Chegados ao último dia deste ano, ninguém tem dúvidas de que foi mau.
2012 será bom se for tão mau como 2011?
Os mais optimistas não passam deste patamar. Se o ano novo não for melhor, que nós sejamos melhores no novo ano!
publicado por Theosfera às 18:20

O bem que se faz pode ser esquecido. Mas, mesmo assim, não deixa de estar realizado.
O esquecimento dói. Mas a prática do bem conforta. Ainda que solitariamente...
publicado por Theosfera às 18:19

Amigo verdadeiro não é o que diz o que gostas de ouvir.
Amigo verdadeiro é o que está presente quando precisas. É o que te escuta. O que te apoia. O que não te falta.
publicado por Theosfera às 18:18

A terra onde gostaria de viver é Filadélfia.
Não. Não é na cidade dos Estados Unidos que penso.
É numa cidade que gostaria de ajudar a construir. Filadélfia é formada por duas palavras gregas: uma (filos) traduz a ideia de amigos; a outra (adelfos) veicula a ideia de irmãos.
Uma terra de amigos, um povo de irmãos - não seria o chão ideal para pisar e o local certo para viver?
Parece utopia.

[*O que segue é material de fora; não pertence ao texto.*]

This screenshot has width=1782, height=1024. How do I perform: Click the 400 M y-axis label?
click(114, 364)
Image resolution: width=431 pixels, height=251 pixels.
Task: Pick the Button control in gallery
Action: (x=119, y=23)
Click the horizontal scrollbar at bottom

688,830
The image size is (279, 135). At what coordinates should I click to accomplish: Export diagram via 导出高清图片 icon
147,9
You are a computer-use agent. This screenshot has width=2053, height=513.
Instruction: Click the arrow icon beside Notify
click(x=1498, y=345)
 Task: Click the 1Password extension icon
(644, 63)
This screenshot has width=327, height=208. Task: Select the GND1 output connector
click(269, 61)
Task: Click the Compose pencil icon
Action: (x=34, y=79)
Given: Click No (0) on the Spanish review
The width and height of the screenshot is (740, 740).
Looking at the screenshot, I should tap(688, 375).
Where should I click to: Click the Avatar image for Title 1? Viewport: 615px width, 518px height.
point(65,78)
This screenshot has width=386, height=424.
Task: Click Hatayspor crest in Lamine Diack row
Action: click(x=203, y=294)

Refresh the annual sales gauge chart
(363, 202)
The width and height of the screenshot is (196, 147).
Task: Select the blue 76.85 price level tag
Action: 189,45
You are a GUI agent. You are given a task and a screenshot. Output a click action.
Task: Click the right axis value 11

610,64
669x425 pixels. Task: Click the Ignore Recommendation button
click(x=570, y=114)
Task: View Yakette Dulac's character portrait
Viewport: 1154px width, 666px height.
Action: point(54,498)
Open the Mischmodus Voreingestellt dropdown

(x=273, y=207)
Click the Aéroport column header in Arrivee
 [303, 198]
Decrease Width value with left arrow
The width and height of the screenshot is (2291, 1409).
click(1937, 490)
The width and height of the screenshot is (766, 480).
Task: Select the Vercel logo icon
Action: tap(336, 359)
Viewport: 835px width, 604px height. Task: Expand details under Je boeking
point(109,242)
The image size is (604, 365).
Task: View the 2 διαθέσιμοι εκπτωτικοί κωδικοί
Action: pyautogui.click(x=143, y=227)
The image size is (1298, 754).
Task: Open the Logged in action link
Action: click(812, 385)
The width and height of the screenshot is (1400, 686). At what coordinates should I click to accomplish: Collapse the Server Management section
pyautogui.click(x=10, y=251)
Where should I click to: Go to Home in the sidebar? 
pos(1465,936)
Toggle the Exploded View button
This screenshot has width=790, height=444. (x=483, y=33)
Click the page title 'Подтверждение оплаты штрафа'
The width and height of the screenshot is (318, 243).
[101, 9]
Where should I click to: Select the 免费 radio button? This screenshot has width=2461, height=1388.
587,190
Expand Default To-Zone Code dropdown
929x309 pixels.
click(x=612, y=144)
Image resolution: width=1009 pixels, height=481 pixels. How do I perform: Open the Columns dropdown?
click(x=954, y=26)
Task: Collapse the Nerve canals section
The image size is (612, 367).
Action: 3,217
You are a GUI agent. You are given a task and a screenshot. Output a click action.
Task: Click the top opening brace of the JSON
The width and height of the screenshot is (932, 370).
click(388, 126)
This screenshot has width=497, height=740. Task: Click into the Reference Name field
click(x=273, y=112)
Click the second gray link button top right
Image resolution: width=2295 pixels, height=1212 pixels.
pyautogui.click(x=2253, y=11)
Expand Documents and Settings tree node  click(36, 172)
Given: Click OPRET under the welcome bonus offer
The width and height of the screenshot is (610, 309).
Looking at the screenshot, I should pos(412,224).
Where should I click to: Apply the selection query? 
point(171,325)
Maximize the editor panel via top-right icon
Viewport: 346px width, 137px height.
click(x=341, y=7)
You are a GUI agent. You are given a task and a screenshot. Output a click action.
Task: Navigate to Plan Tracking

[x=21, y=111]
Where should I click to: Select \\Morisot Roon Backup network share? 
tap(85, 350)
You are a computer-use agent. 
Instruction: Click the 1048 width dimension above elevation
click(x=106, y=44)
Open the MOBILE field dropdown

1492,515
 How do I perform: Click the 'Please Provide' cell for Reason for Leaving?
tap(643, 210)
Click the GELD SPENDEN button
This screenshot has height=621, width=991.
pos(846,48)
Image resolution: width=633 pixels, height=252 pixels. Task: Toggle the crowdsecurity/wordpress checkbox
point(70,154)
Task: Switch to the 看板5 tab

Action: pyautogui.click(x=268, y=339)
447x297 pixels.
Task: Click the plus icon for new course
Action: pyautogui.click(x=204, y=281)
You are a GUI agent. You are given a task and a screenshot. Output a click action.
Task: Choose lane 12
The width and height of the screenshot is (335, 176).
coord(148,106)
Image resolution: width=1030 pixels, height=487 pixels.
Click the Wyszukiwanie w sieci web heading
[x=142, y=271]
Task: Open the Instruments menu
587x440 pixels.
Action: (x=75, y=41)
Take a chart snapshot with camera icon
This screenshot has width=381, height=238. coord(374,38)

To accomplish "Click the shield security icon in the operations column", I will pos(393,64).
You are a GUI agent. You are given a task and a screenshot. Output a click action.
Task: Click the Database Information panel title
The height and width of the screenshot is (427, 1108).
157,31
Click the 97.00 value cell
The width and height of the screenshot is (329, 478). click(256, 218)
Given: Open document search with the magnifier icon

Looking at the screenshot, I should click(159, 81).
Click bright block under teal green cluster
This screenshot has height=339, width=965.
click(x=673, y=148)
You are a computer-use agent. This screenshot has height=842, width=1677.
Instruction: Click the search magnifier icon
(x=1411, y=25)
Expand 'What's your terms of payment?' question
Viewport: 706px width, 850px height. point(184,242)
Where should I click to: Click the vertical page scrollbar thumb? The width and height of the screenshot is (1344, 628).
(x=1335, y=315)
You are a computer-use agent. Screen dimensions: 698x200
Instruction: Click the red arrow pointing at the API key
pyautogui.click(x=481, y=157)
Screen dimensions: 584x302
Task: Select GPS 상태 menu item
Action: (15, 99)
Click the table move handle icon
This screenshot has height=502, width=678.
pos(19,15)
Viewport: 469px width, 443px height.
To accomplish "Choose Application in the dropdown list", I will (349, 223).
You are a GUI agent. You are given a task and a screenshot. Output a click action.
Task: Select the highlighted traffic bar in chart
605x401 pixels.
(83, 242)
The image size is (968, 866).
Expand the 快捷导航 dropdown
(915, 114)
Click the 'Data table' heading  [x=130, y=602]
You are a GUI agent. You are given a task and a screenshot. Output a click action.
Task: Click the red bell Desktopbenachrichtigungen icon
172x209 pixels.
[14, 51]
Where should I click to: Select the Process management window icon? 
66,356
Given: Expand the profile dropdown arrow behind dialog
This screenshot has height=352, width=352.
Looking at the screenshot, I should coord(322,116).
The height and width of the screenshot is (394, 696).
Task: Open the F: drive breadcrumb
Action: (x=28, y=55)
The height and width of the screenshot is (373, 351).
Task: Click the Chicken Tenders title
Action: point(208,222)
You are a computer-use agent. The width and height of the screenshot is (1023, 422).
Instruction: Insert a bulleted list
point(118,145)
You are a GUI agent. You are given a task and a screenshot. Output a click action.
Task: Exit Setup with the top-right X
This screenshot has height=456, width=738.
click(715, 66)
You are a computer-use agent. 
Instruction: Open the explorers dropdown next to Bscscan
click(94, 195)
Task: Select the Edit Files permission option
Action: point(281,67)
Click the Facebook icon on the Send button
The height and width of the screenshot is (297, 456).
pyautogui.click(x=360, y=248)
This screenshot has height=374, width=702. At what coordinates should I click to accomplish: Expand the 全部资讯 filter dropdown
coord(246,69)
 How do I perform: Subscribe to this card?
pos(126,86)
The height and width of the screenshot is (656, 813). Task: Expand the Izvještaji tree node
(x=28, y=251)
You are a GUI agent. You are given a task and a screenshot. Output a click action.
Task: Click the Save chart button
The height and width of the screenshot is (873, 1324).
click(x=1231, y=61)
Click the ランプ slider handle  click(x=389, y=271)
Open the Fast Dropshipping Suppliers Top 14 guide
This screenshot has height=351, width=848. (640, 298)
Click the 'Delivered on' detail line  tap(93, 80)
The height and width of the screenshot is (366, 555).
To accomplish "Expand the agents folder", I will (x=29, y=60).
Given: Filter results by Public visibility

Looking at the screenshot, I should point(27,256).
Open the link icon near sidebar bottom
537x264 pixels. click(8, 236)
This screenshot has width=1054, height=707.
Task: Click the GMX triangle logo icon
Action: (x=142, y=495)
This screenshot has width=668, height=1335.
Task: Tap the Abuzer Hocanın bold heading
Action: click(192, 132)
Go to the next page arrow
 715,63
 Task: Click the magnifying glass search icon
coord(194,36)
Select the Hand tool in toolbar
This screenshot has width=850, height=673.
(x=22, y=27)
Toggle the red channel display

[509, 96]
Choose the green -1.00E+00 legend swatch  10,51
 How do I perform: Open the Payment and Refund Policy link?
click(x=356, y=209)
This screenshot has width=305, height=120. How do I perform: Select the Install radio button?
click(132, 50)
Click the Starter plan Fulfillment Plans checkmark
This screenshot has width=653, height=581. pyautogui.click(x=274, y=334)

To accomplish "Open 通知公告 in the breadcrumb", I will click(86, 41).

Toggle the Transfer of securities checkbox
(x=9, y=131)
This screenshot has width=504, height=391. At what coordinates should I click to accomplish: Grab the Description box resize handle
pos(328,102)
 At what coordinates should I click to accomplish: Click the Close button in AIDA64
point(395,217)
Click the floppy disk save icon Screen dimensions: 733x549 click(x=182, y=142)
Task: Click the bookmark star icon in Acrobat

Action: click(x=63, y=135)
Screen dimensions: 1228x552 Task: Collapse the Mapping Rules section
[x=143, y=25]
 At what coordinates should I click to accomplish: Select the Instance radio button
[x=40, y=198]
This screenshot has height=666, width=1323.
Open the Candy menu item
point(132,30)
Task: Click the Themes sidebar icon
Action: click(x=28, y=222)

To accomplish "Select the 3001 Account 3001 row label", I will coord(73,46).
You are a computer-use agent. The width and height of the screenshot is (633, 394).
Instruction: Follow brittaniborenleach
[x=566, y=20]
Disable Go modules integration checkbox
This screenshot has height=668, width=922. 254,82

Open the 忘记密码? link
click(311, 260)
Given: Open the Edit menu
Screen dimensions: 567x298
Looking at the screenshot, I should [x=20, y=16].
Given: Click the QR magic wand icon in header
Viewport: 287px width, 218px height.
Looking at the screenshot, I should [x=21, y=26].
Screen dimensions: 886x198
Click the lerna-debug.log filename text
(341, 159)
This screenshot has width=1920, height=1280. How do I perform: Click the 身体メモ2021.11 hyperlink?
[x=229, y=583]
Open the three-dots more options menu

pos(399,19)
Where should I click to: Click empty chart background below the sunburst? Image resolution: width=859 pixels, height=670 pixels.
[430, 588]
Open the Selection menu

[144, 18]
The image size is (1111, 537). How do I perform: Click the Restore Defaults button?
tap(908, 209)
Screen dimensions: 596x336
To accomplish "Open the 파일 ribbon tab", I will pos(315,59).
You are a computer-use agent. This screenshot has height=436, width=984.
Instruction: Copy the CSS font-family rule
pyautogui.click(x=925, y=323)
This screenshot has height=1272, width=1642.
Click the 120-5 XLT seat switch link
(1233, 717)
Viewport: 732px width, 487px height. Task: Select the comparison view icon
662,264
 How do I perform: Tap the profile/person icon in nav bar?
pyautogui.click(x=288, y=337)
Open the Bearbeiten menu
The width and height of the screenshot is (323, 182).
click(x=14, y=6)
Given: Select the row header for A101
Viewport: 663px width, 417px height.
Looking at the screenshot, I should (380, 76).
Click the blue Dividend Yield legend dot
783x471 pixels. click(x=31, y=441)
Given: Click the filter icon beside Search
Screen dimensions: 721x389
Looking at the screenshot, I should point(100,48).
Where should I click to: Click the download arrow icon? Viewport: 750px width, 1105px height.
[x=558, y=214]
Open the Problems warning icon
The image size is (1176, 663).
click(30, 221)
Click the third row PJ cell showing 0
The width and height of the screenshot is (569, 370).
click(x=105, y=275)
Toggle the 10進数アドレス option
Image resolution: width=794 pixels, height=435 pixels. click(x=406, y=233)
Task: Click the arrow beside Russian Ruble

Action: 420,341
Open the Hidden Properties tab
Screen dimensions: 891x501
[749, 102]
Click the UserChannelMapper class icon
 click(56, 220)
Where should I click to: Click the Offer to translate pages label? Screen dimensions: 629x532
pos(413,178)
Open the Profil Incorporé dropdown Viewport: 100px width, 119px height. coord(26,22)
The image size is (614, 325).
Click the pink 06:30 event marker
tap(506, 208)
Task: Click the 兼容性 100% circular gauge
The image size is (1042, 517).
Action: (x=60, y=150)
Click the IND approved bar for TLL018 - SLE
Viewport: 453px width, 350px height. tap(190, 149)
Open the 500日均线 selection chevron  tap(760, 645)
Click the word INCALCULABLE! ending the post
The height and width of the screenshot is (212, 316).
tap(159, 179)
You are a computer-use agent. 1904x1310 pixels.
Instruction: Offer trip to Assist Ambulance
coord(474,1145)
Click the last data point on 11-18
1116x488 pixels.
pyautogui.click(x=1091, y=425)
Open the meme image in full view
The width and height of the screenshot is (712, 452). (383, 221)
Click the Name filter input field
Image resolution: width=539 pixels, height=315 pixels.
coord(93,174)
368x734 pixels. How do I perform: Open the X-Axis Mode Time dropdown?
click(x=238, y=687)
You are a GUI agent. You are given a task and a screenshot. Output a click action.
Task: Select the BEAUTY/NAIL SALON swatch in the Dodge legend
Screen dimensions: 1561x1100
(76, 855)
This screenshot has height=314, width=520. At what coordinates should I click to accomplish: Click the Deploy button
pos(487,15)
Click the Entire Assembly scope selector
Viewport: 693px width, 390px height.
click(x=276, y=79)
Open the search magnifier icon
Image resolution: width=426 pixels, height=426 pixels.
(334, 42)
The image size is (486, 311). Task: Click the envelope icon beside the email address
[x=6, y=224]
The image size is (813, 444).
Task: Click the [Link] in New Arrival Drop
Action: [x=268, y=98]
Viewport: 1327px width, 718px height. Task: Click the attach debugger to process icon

Mas utopia é (apenas) o que ainda não foi realizado.
Vamos começar a construir a Filadélfia da nossa vida.
Não depende só de nós. Mas pode começar a germinar em nós!
publicado por Theosfera às 18:17

Afinal, é mais um dia, mais uma noite, mais um acordar, mais um amanhecer.
Os finais e os inícios de ano são convenções que nos deveriam despertar para algo importante: o mistério do tempo e a importância de cada momento.
O dia mais importante é hoje. O momento mais decisivo é este.
Quando chegar a meia-noite, esse será o instante mais importante.
Mas, um minuto depois, já será passado. E esse minuto passará a ser o mais importante. Procure a beleza de cada instante. Seja feliz agora. Deus está em si.
publicado por Theosfera às 18:15

No último dia do ano, penso em todos os que estão alegres. Mas uno-me, espcialmente, a quantos são visitados pela tristeza.
Pressinto que muitos não querem festejar. Querem sobretudo esquecer.
Não deixemos que a esperança adormeça!
publicado por Theosfera às 18:13

Estamos mais novos no Ano Velho. Estaremos mais velhos no Ano Novo.
No início do novo ano, estaremos mais perto do fim, do nosso fim.
O ambiente é de euforia. Que seja de alegria. De esperança. De paz. De convívio. Mas também de recolhimento.
Não se esqueça de quem nunca Se esquece de si.
Procure passar o ano (também) na companhia de Deus!
publicado por Theosfera às 18:12

A realidade muda-nos. É inevitável.
Mas nós também podemos mudar a realidade. Não é impossível.
Há que contar com o pior. E pugnar sempre pelo melhor.
É nas adversidades que se testa a qualidade.
Há muitos atropelos à nossa frente. Mas contamos com um aliado incomparável: o próprio Deus, Aquele que habita em cada um de nós!
publicado por Theosfera às 18:11

O tempo desapareceu. Possivelmente, já nem existe.
Ninguém sabe o que ele é. Poucos sabem onde ele está. Toda a gente o perdeu. Todos se sentem sem ele. Quase ninguém o tem.
À mais pequena abordagem que se faz a alguém para alguma coisa, a primeira reposta é: «Não tenho tempo»!
Onde está o tempo? Quem tem tempo?
publicado por Theosfera às 18:10

Retenha o que está a dizer e a escrever nesta altura.
Provavelmente, daqui a um ano estaremos a dizer e a escrever o mesmo. Ou algo semelhante.
Afinal, nós não mudamos assim tanto. O tempo muda mais que nós!